>>

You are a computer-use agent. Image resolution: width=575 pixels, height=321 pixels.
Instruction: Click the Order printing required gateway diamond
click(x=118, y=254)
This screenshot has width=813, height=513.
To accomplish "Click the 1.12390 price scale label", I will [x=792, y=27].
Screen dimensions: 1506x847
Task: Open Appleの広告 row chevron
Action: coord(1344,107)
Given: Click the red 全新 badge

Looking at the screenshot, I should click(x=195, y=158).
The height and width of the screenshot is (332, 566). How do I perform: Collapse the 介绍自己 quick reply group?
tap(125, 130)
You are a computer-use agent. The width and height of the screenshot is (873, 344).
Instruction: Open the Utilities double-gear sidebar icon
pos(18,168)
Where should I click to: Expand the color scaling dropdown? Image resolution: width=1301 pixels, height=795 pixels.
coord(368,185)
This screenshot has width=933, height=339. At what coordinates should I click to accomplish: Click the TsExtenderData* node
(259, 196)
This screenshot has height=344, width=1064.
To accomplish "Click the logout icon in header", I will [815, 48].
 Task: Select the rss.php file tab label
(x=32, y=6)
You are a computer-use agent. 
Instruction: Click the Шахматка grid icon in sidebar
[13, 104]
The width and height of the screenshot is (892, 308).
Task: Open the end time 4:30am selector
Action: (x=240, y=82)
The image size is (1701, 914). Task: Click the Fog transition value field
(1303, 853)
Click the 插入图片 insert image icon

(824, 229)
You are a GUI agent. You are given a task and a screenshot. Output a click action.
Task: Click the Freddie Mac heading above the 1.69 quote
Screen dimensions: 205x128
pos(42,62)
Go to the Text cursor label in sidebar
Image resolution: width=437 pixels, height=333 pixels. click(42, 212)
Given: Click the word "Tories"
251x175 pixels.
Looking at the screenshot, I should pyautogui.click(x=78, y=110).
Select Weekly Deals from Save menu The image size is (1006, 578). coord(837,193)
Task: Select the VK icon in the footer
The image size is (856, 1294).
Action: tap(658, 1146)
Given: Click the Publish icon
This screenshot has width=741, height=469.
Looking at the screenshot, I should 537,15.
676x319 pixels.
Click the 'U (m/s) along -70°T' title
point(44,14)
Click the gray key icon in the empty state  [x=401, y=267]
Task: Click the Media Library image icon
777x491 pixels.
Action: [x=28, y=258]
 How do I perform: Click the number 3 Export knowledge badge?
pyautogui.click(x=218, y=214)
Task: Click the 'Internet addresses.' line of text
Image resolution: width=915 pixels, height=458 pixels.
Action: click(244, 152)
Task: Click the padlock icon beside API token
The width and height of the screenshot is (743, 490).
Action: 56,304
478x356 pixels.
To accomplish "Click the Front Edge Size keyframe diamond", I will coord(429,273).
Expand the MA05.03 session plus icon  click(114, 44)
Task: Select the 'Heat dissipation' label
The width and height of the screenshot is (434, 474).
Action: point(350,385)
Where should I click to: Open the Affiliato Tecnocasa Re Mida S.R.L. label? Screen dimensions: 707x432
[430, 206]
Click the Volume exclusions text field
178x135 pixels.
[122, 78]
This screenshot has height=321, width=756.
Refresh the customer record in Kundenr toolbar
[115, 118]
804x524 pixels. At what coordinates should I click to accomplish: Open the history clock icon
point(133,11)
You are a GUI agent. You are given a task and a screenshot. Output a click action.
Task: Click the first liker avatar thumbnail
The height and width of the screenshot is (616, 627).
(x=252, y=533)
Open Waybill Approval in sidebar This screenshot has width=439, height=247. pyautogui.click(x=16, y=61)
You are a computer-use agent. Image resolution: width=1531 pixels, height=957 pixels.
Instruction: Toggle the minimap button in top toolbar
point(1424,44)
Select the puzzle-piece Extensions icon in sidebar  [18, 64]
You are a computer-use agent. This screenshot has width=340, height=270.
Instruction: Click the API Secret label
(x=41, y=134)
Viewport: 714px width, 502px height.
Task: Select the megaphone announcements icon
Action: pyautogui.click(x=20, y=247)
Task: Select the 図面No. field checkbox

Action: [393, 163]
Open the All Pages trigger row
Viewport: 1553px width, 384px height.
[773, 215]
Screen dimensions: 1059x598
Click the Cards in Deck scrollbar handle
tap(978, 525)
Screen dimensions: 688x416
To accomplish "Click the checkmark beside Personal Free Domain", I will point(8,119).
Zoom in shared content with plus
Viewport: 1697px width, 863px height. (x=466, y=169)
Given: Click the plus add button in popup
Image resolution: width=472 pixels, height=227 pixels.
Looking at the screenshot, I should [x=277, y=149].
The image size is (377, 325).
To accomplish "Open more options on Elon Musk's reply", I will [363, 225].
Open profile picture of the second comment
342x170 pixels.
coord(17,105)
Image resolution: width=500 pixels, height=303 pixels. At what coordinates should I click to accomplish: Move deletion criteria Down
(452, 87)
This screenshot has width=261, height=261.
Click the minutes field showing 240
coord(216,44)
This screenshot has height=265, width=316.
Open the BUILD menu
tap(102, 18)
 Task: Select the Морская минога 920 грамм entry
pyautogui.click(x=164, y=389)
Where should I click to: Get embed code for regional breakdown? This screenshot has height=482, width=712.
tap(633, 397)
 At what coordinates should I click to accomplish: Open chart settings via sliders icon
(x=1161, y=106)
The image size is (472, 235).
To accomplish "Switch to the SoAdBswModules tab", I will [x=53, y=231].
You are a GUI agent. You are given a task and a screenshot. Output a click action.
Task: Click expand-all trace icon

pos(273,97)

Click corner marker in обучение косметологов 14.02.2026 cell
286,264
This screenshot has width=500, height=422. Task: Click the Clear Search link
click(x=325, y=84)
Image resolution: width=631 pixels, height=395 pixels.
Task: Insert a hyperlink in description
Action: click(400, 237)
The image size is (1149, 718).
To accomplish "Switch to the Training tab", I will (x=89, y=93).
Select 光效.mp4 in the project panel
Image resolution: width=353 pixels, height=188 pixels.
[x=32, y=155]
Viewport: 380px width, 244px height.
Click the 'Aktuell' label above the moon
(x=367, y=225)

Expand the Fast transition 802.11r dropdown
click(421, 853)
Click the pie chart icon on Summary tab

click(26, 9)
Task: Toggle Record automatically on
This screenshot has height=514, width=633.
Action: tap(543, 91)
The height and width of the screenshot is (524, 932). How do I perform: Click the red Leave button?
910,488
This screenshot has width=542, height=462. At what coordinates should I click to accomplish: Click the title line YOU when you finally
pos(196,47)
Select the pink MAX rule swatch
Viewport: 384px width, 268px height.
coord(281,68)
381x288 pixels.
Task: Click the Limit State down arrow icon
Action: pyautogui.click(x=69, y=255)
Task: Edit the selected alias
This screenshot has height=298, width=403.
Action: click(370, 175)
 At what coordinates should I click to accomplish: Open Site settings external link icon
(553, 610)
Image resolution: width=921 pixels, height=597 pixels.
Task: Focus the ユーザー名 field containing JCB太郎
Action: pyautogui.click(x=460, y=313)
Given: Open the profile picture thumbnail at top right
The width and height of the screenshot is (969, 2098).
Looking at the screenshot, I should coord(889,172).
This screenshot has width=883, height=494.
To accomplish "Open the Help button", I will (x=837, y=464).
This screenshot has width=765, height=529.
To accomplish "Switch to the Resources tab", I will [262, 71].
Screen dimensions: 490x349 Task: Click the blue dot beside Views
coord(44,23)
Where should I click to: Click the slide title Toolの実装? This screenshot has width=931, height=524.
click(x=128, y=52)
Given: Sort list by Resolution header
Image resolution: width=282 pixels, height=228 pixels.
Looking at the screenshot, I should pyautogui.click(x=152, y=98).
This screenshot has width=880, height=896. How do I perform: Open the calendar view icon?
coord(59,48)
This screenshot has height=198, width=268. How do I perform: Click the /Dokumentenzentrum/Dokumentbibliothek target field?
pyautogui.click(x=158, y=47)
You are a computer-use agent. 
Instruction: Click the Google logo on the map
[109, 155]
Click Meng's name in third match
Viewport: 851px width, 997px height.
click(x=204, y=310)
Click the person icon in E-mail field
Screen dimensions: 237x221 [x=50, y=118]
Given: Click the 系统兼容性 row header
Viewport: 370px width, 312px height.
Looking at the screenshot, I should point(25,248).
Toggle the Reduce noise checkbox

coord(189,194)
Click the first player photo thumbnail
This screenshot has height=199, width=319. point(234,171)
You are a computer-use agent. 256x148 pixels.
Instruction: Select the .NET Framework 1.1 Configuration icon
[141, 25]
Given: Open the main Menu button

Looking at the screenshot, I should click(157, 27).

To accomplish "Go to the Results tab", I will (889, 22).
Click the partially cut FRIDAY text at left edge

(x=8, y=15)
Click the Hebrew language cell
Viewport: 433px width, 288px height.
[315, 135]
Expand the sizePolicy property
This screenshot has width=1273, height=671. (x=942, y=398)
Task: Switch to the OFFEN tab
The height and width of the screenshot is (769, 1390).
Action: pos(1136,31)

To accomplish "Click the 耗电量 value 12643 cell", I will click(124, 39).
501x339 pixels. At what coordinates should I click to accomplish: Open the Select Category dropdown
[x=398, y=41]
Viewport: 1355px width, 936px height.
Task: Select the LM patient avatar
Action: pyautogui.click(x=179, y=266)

<<

Look for the word "Switch" in the records above, count the lines that hold it, and give only that number.

4